You are viewing a plain text version of this content. The canonical link for it is here.
Posted to dev@parquet.apache.org by Szabolcs VĂ¡radi <sv...@google.com.INVALID> on 2019/07/09 14:28:07 UTC

Commons Collection v3 dependency in HadoopCodecs

Dear Developers,

Thank you for your hard work on Apache Parquet!

I am a software engineer who is working on a solution of converting large
batches of Parquet files into Capacitor files. I have a working prototype
which I am trying to finalize but I ran into some issues regarding our
dependency management which states we can only use one version of a
library. Apache Commons Collections4 is already in our dependency directory
and the current Parquet library requires the Commons Collection v3 library.
I have tried to get an exception to my case but since the v3 library is not
maintained for a long time now I was being told to try working with the
community.

I was able to trace back where the dependency is used which is the
HadoopCodecs. Hadoop Configuration uses Collections v3 in a form of an
UnmodifiableMap. ParquetReadOptions.Builder class seems to be tightly
coupled to this CodecFactory.
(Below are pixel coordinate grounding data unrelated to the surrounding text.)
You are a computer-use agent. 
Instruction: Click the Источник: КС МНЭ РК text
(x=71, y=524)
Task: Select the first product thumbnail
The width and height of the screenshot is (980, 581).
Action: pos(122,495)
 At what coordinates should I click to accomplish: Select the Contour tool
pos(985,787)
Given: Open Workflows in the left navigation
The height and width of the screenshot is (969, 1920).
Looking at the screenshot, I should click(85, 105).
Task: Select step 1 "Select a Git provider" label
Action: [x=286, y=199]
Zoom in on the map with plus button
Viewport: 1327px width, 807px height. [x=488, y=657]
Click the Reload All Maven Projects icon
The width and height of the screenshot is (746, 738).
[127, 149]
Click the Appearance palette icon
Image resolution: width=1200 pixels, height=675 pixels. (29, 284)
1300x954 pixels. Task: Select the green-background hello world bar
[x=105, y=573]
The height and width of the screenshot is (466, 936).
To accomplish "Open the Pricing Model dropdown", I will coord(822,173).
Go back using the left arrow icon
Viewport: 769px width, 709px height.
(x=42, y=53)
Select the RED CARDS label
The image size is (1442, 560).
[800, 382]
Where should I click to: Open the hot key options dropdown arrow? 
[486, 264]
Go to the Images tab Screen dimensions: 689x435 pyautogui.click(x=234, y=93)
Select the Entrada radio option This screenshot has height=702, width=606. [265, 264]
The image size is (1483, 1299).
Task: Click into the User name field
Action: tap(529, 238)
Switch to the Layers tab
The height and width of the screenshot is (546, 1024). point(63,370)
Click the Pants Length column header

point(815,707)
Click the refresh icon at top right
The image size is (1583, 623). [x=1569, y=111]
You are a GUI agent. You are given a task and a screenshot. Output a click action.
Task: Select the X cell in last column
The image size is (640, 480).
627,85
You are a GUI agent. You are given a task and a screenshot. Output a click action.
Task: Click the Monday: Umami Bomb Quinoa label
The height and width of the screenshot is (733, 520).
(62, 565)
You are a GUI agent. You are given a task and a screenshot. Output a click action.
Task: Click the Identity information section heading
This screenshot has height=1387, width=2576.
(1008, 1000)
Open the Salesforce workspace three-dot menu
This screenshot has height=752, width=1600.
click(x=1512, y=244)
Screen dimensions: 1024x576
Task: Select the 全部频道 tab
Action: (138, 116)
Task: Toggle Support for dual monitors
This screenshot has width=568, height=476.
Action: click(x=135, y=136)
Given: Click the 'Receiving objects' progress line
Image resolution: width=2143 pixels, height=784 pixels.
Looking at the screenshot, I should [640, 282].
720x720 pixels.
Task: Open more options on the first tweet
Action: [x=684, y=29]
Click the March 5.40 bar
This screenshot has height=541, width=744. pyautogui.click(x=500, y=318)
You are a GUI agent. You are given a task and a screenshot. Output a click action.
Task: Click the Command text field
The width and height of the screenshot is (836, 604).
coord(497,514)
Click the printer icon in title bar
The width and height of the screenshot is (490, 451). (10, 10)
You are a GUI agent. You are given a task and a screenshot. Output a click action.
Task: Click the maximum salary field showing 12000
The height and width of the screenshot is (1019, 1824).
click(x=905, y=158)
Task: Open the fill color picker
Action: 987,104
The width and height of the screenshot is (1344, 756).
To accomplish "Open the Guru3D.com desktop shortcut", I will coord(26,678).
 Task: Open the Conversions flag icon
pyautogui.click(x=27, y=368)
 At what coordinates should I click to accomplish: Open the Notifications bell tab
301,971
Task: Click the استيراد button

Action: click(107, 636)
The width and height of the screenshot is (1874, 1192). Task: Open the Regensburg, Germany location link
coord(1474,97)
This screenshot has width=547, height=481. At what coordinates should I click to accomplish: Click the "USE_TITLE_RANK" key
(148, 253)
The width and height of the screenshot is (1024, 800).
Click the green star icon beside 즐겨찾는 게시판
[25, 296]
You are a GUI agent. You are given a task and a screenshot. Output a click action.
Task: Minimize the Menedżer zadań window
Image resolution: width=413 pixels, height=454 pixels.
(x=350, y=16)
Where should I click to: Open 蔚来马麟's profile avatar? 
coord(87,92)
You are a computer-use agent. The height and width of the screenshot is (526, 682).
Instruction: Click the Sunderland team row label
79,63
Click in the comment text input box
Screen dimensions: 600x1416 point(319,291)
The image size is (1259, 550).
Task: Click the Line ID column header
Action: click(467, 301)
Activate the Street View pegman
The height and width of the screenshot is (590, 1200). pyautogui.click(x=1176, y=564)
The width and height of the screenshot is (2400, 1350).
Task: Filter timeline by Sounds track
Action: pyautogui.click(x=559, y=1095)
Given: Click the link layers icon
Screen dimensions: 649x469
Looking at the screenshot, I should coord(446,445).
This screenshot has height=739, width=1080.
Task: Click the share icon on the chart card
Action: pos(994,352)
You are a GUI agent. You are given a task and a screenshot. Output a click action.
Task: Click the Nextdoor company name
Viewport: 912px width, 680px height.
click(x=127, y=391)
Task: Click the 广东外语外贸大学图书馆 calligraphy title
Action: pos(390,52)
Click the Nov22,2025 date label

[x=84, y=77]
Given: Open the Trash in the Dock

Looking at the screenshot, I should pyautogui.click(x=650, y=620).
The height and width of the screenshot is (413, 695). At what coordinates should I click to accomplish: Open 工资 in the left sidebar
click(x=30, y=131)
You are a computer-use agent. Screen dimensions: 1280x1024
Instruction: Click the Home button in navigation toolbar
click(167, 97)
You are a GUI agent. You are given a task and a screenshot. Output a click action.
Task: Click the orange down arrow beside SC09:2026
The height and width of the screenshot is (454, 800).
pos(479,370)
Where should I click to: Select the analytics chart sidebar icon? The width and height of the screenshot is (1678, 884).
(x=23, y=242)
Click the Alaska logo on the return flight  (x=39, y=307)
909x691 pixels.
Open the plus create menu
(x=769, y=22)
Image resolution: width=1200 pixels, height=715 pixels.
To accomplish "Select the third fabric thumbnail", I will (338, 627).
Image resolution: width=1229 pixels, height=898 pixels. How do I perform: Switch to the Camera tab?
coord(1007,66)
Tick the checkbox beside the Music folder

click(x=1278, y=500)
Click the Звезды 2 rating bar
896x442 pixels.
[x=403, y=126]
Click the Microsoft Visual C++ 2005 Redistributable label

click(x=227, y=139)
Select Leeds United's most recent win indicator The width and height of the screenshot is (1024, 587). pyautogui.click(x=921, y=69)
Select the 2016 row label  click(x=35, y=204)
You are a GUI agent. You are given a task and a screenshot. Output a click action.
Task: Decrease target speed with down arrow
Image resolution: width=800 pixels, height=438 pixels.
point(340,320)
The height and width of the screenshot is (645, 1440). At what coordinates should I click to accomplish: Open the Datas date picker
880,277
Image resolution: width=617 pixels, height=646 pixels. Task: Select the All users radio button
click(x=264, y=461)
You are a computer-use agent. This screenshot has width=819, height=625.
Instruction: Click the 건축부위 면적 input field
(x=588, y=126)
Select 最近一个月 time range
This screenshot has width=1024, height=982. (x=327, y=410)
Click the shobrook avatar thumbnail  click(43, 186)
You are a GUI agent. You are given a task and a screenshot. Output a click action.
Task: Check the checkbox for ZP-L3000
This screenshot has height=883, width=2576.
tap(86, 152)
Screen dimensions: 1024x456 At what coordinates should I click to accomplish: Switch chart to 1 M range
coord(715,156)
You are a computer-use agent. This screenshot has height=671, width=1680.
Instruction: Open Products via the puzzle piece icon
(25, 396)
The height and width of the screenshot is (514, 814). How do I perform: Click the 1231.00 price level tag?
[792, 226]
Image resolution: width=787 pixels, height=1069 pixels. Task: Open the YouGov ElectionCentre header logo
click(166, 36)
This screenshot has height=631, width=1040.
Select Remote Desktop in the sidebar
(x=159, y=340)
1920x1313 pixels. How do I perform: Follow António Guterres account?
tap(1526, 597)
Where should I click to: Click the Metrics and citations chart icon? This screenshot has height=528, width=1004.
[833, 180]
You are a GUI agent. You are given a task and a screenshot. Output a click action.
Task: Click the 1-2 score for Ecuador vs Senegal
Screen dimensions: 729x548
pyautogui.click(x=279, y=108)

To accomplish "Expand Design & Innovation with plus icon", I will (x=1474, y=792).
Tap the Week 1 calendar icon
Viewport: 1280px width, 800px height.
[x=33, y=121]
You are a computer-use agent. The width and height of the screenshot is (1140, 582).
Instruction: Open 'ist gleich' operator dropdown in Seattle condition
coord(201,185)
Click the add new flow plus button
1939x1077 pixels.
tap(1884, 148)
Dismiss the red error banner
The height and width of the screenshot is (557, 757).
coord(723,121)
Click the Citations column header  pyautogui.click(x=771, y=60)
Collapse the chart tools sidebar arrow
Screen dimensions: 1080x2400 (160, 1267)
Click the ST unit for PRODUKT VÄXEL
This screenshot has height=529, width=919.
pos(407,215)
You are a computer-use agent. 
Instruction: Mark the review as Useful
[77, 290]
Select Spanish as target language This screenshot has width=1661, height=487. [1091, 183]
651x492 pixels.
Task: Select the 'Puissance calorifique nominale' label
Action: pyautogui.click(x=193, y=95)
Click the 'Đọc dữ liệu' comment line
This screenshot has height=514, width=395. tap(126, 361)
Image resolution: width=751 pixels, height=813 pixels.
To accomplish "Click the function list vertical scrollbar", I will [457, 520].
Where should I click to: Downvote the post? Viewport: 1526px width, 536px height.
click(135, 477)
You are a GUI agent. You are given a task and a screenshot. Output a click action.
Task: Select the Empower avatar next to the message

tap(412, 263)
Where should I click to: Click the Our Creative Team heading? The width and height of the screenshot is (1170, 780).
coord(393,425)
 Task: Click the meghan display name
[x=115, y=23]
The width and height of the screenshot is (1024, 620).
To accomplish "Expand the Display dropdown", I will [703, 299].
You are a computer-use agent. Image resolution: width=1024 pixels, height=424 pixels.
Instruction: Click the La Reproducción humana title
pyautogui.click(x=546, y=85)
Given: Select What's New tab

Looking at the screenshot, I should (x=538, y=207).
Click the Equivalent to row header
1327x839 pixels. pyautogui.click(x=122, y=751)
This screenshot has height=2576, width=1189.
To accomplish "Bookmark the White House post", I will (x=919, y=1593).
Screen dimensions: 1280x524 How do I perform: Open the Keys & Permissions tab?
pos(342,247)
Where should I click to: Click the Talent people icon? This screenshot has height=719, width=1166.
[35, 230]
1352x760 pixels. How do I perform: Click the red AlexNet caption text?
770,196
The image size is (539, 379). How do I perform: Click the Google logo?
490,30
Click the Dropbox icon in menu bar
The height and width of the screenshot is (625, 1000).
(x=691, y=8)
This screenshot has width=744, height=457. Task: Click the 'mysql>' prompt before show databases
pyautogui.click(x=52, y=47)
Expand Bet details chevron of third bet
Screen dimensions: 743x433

ParquetReadOptions constructor cannot be
accessed from outside of the package which did not let me to exchange it to
my own implementation.

https://github.com/apache/parquet-mr/blob/8ff867a2e183f50b7b2f2c6e51d07c5314577ce0/parquet-hadoop/src/main/java/org/apache/parquet/ParquetReadOptions.java#L149
https://github.com/apache/parquet-mr/blob/8ff867a2e183f50b7b2f2c6e51d07c5314577ce0/parquet-hadoop/src/main/java/org/apache/parquet/hadoop/util/HadoopCodecs.java#L29
https://github.com/apache/hadoop/blob/8861573e8c97b0d040aeb9bdd71c6f0c62038af7/hadoop-common-project/hadoop-common/src/main/java/org/apache/hadoop/conf/Configuration.java#L510

Could you point me into a direction how is it would be possible to
workaround this dependency?
What would be your suggestion?

Thanks,
Szabolcs